Deborah’a gül bahçesi vadedilmemişti ve Deborah da bir gül bahçesi ummamıştı o sadece kendi çiçeklerini ekebileceği küçücük bir toprak istemişti ama toprağını kendi yaratmak zorunda kalmıştı. Onlarca gerçeklikle dolup taşan saldırganlar koğuşunda, Deborah’ın kendi dünyasına geçişlerine tanık oluruz. Renkleri algılayamamasına, seslerin boğuklaşmasına, tüm duyularının ve duygularının kaybolup kendi evrenine geçişini görürüz. Anterrabae’yi ve diğer tanrıları, sansürü, koroyu… Saatler sonra buz gibi bir tulumun içinde gerçekliğe döner Deborah bu böyle onlarca kez tekrarlanır. Bu dünyadan ayrılış, kuş-kız dünyası, soğuk tulum… Ayrılış, koro, soğuk… Ayrılış, sansür, soğuk… Soğuk… Deborah’a göre ağustos bile soğuktur.

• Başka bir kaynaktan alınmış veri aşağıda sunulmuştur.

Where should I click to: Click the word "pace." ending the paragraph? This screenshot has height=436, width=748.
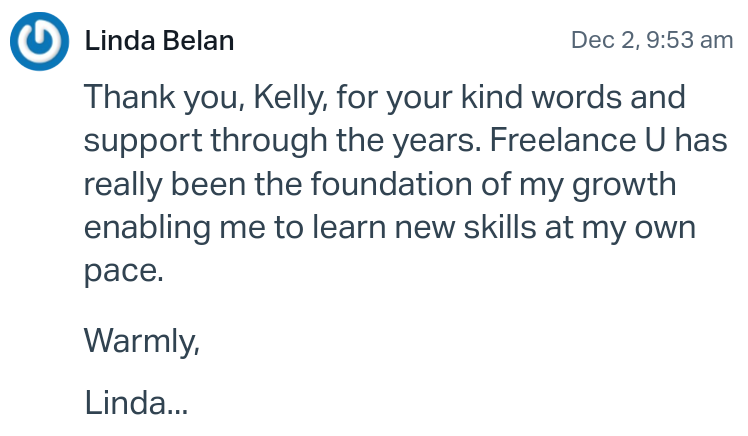(123, 272)
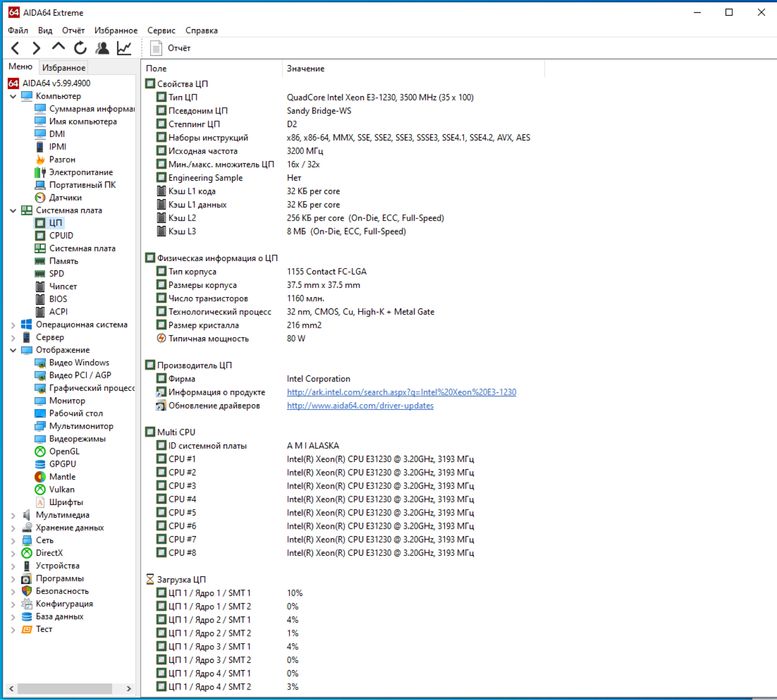Switch to the Избранное sidebar tab
Viewport: 777px width, 700px height.
[x=63, y=67]
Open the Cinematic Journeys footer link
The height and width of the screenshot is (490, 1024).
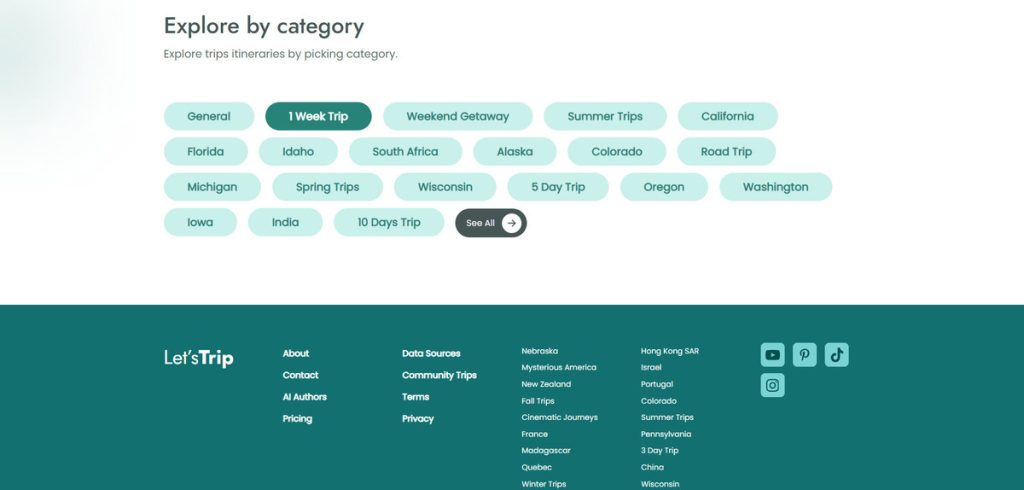pyautogui.click(x=559, y=418)
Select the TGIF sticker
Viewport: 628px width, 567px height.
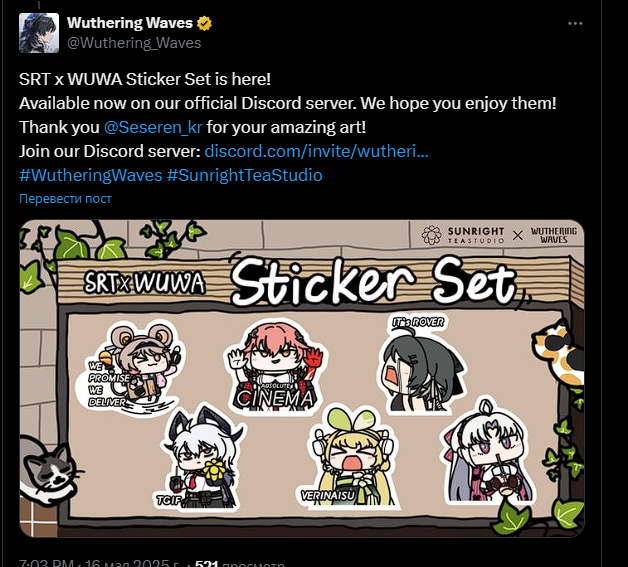tap(200, 458)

Dünya terlerken, Deborah bir battaniyenin içinde titrer, kendi dünyasının elinden alınmasına titrer, hasta olarak bilinmesine titrer ve iyileşip dünyaya dönme düşüncesine titrer. O koğuş onların sığınağıdır ve dünya bilinmezlerle doludur. Onları hasta eden dünya ve duyumsayamadıkları duyguları geri kazanmaktan korkarlar. Cesaretlerini buldukları zaman iyileşme başlar aslında. Alınan onca ilaç, soğuk tulumlar sadece birer küçük kolaylaştırıcıdır aslında. Tedavi sadece kabullenildiği zaman başlar. Kendi dünyanızdan ayrılmayı kabul ettiğinizde, elinizde olan en gerçek şeyin gerçek olmadığını bilecek kadar cesur olduğunuzda dünyaya kabul edilirsiniz.
Sana Gül Bahçesi Vadetmedim, bir delilikten ziyade kabullenilişin romanı. Tekrar hissedebilmenin ve gerçekliğin romanı. Greenberg’in kendi hayatından yola çıkarak yazdığı bu 280 sayfalık şizofreni macerası akıl hastalarının bilinmezliklerini anlatırken, toplumun ‘yıkılamayan’ değer yargılarına ‘yıkıcı’ bir eleştiri getiriyor ve ‘normal’ olanı sorgulatıyor.